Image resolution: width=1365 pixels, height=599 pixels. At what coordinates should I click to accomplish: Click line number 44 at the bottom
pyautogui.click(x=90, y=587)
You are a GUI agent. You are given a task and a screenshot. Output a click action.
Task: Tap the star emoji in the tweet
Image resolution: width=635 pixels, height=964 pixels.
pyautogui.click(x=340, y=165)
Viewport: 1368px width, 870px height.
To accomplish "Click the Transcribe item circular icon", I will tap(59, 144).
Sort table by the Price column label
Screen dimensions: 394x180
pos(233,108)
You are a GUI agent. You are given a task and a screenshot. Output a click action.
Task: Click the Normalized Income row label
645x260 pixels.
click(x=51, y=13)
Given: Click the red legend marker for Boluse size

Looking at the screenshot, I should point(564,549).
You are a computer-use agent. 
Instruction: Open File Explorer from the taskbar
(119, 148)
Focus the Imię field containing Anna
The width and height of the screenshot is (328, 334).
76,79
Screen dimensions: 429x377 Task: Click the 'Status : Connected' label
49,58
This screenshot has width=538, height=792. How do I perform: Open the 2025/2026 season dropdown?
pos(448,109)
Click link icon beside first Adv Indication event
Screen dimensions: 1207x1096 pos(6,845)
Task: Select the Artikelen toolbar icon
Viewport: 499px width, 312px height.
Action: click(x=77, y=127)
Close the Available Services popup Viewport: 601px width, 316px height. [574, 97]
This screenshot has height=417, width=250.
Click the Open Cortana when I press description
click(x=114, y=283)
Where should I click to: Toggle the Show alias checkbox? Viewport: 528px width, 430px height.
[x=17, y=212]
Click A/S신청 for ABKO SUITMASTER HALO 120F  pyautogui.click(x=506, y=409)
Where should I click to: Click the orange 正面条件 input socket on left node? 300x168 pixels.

********

Assignment: Write the material out exactly, with nothing left out.

Written solution:
Image resolution: width=1365 pixels, height=599 pixels. At what coordinates should I click to accomplish: Click line number 44 at the bottom
pyautogui.click(x=90, y=587)
You are a GUI agent. You are given a task and a screenshot. Output a click action.
Task: Tap the star emoji in the tweet
Image resolution: width=635 pixels, height=964 pixels.
pyautogui.click(x=340, y=165)
Viewport: 1368px width, 870px height.
To accomplish "Click the Transcribe item circular icon", I will tap(59, 144).
Sort table by the Price column label
Screen dimensions: 394x180
pos(233,108)
You are a GUI agent. You are given a task and a screenshot. Output a click action.
Task: Click the Normalized Income row label
645x260 pixels.
click(x=51, y=13)
Given: Click the red legend marker for Boluse size

Looking at the screenshot, I should point(564,549).
You are a computer-use agent. 
Instruction: Open File Explorer from the taskbar
(119, 148)
Focus the Imię field containing Anna
The width and height of the screenshot is (328, 334).
76,79
Screen dimensions: 429x377 Task: Click the 'Status : Connected' label
49,58
This screenshot has width=538, height=792. How do I perform: Open the 2025/2026 season dropdown?
pos(448,109)
Click link icon beside first Adv Indication event
Screen dimensions: 1207x1096 pos(6,845)
Task: Select the Artikelen toolbar icon
Viewport: 499px width, 312px height.
Action: click(x=77, y=127)
Close the Available Services popup Viewport: 601px width, 316px height. [574, 97]
This screenshot has height=417, width=250.
Click the Open Cortana when I press description
click(x=114, y=283)
Where should I click to: Toggle the Show alias checkbox? Viewport: 528px width, 430px height.
[x=17, y=212]
Click A/S신청 for ABKO SUITMASTER HALO 120F  pyautogui.click(x=506, y=409)
Where should I click to: Click the orange 正面条件 input socket on left node? 300x168 pixels.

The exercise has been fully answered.